Se qualcuno di voi provasse, come sicuramente alcuni hanno fatto, a parlare con un barista, un albergatore, un ristoratore, un parrucchiere, un negoziante, un fornitore e così via, vi avrebbe risposto allo stesso modo.
Sfido dunque, qualsiasi esperto – task force – comitato scientifico – a convincere chi porta a casa la giornata, lo stipendio, nel settore privato, che la sua per via della definizione ATECO, non sia una attività essenziale. Il teatrante, il cineasta, il montatore di palchi, il grafico così come l’addetto luci in uno stadio, vi assicuro abbia famiglia come tutti noi.
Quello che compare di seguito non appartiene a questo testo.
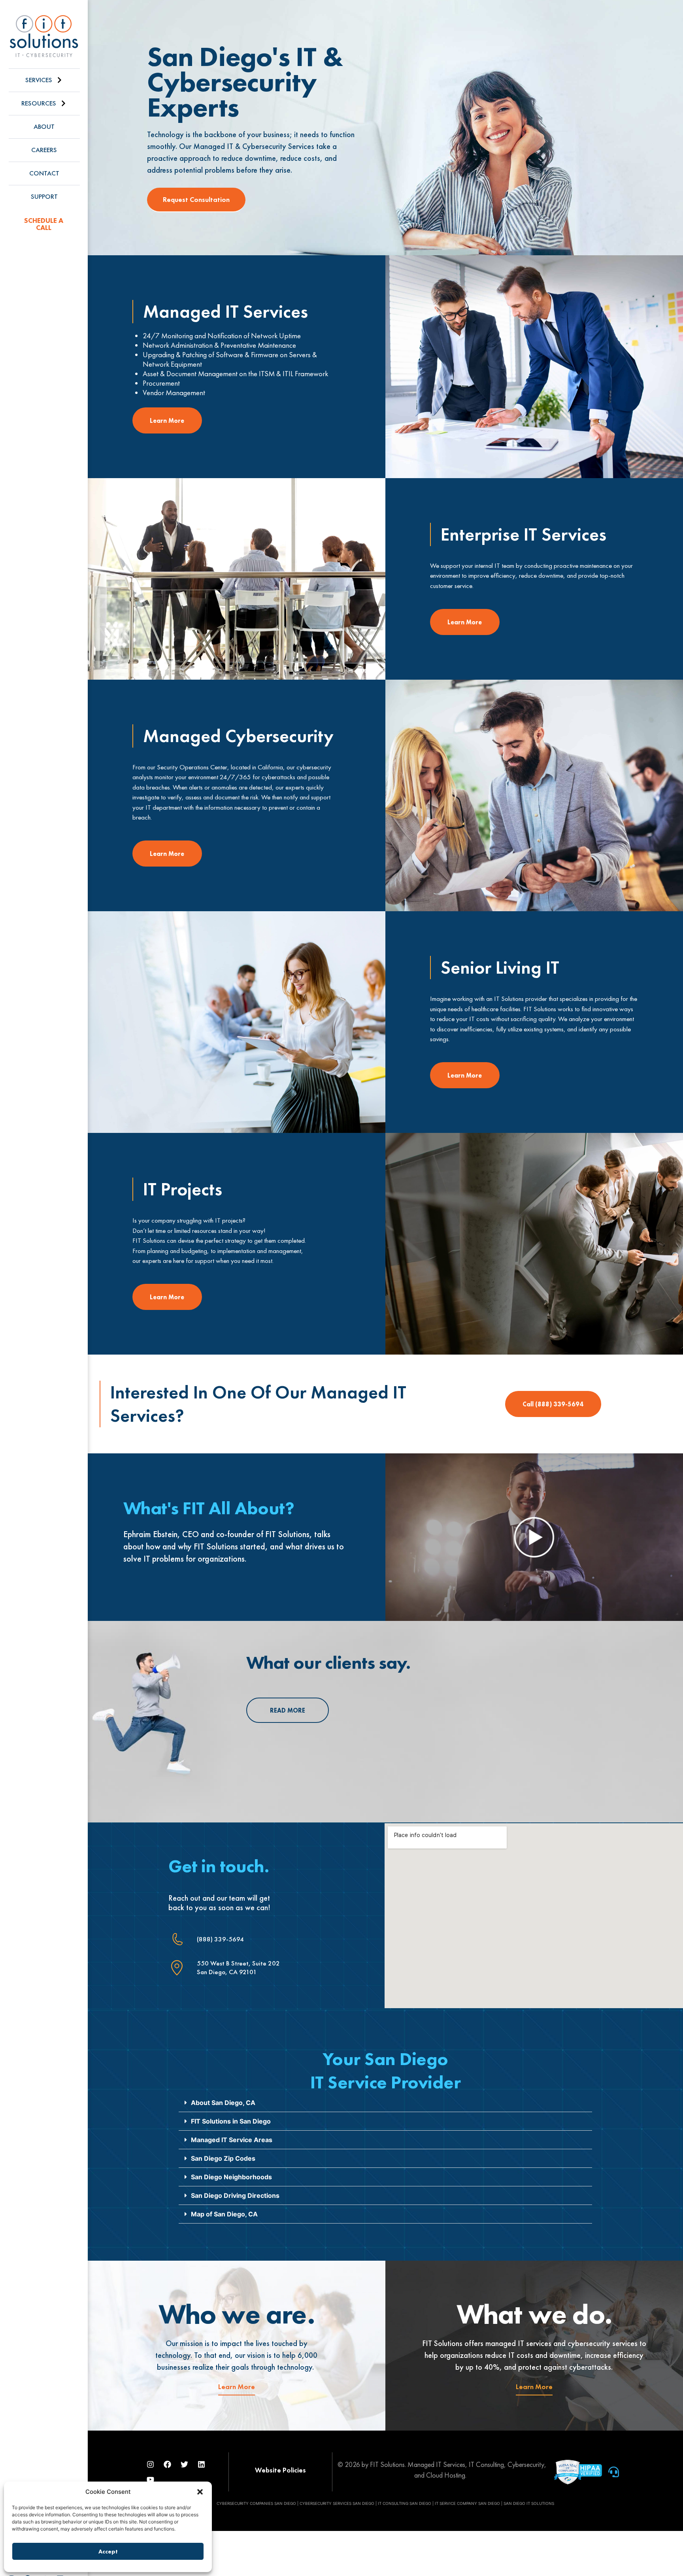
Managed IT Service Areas (231, 2140)
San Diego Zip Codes (223, 2158)
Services (38, 80)
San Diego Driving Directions (235, 2195)
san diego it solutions (529, 2503)
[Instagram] (150, 2464)
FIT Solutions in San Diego (231, 2121)
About (44, 126)
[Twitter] (184, 2464)
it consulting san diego (404, 2503)
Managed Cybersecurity (238, 736)
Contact (44, 173)
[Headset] (614, 2472)
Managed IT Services (225, 311)
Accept (108, 2551)
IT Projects (182, 1189)
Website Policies (280, 2470)
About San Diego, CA (223, 2103)
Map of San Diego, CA (224, 2214)
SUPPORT (44, 196)
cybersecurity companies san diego (256, 2503)
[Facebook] (167, 2464)
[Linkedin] (201, 2464)
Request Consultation (196, 199)
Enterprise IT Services (523, 534)
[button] (200, 2492)
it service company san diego (467, 2503)
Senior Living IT (500, 967)
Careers (44, 150)
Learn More (236, 2386)
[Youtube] (150, 2479)
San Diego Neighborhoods (231, 2177)
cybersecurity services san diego (337, 2503)
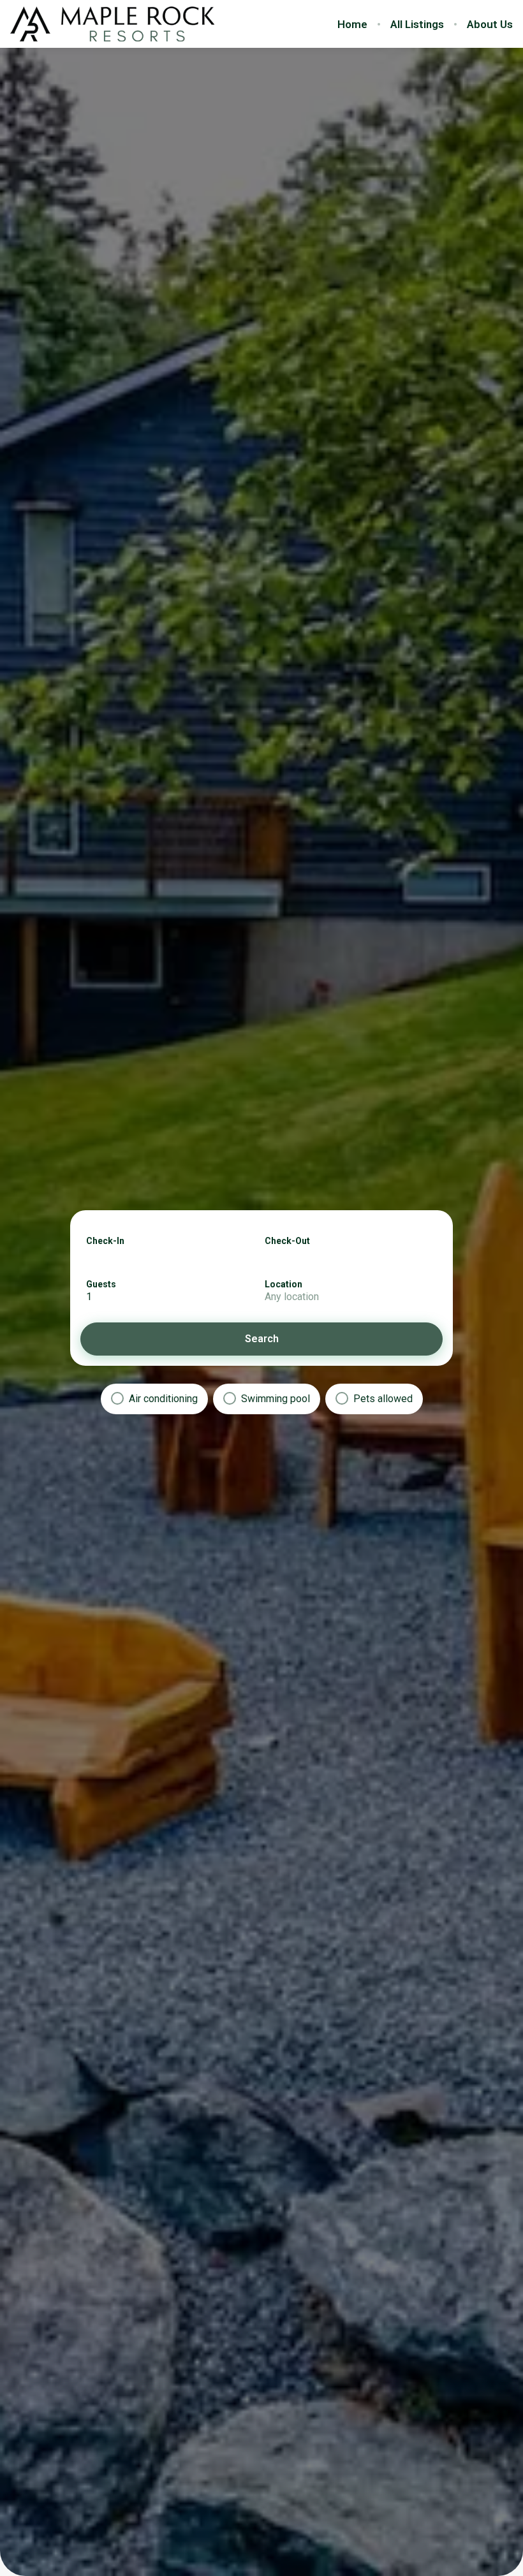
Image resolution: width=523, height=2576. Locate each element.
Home (352, 24)
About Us (490, 24)
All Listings (417, 24)
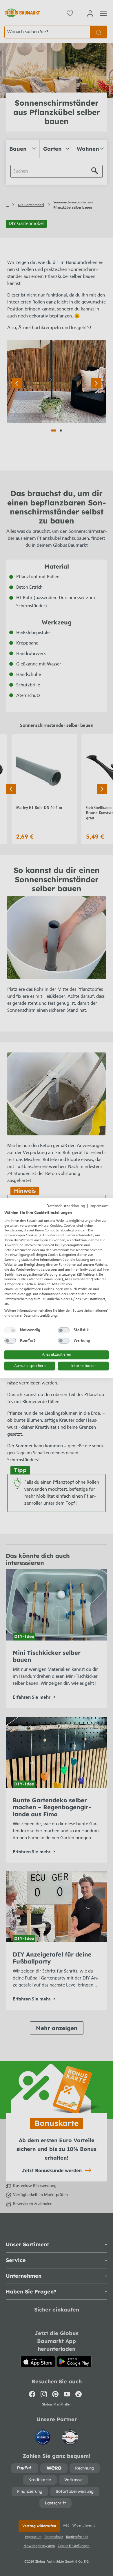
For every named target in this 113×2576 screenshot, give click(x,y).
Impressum (99, 1206)
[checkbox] (10, 1330)
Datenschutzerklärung (65, 1206)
Non ci sono figli e figliastri nell’economia circolare, ogni attività si stringe in un abbraccio intrecciato ed interconnesso. Non è possibile scindere la produzione dalla commercializzazione, l’artista dall’ingegnere, il bancario dal pescivendolo, il fruttivendolo dal ragioniere, il netturbino dallo studio notarile, e così via. Per quanto l’Italia abbia, ahimè, un’innata dote nella atomizzazione della percezione di realtà.
Nessuno allunga il naso oltre il proprio orticello, oltre la propria portata. Ognuno guarda in casa sua, pensando di essere immune dal vicino cassintegrato perché tanto (io) sono un addetto alla sanificazione. Però verrebbe da chiedersi a chi, in una situazione di fallimenti di massa, si potranno vendere i propri servizi.
Questa crisi economica indotta da quella sanitaria ha acuito le divisioni tra categorie. Se il cantiere edile è ancora operante, non ci si preoccupa del calzolaio in lockdown. Però il calzolaio che aveva preventivato di imbiancare casa o ristrutturare il bagno, accantonerà l’idea per un po’, e così anche “il settore casa” esaurirà l’attività.
Insomma, l’economia è come una candela di cera, chi resta con la fiammella accesa non si preoccupa di quella consumata, ma alla fine, al Registro delle Imprese, potremmo dover osservare molti ricongiungimenti, nel segmento delle partite Iva cessate.